(Saved entries)

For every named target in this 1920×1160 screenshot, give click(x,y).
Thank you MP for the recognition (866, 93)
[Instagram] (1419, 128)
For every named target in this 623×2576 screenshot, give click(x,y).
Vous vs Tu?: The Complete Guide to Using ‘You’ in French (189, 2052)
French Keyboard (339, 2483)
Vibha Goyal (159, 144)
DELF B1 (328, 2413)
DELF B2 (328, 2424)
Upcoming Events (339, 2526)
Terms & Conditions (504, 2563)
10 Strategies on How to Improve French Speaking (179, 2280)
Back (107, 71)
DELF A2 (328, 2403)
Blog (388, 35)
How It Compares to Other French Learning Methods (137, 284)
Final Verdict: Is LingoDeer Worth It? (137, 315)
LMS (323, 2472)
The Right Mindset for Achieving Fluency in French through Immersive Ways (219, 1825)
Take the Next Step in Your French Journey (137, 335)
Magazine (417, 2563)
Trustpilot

- **Task directions**
Print only the lines running from the one with "DELF B1 (328, 2413)" to the final line of the data above, each exactly as it appears.

- **Answer to the problem**
DELF B1 (328, 2413)
DELF B2 (328, 2424)
Upcoming Events (339, 2526)
Terms & Conditions (504, 2563)
10 Strategies on How to Improve French Speaking (179, 2280)
Back (107, 71)
DELF A2 (328, 2403)
Blog (388, 35)
How It Compares to Other French Learning Methods (137, 284)
Final Verdict: Is LingoDeer Worth It? (137, 315)
LMS (323, 2472)
The Right Mindset for Achieving Fluency in French through Immersive Ways (219, 1825)
Take the Next Step in Your French Journey (137, 335)
Magazine (417, 2563)
Trustpilot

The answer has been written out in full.